Dormant international negotiations with Iran over its nuclear program seem likely to resume early next year, as Iran hints at a willingness to return to the table. But the progress Iran continues to make in the processing and stockpiling of 20-percent-enriched uranium – a critical step in the process for building a nuclear weapon – also means that 2013 is almost certain to be a make-or-break year for stopping Iran's advance – either through diplomacy or war.
"Iran is the most likely place where conflict and the projection of American power could get in the way of domestic agenda," says Kupchan, also a scholar at the Council on Foreign Relations. "A window of opportunity opened for the diplomatic front with Obama's reelection," he adds, "but that window will only remain open through the spring." If no deal is forthcoming, "There's a reasonably high likelihood of an American air war against Iran in the second half of 2013."
What might a deal that avoids the need for airstrikes on Iranian nuclear facilities look like?
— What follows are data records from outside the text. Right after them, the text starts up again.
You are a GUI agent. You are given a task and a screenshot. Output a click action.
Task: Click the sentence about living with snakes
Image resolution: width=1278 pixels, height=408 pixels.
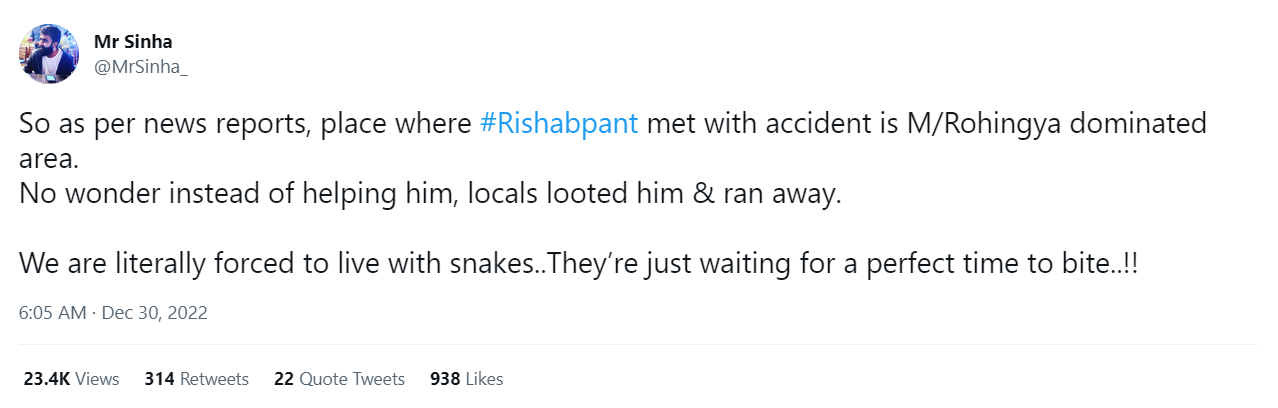[580, 264]
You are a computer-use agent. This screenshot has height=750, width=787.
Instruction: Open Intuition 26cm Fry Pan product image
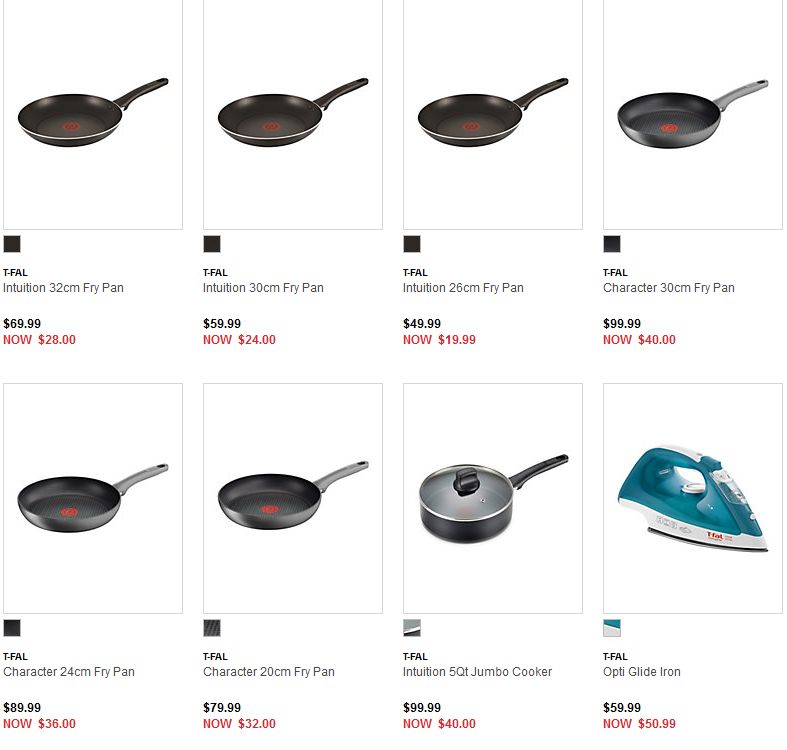pyautogui.click(x=493, y=112)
Iran – which insists that its program is intended solely for peaceful purposes – would almost certainly be required to ship its stockpile of 20-percent-purified uranium out of the country, while opening up its facilities to an intrusive international inspection regime, nuclear experts say. Iran will seek an easing of tough international economic sanctions – sanctions the US is likely to add to in the run-up to any negotiations – in return for any steps it takes. One possible stumbling block: Israel wants no easing of sanctions until Iran gives up all enrichment activity.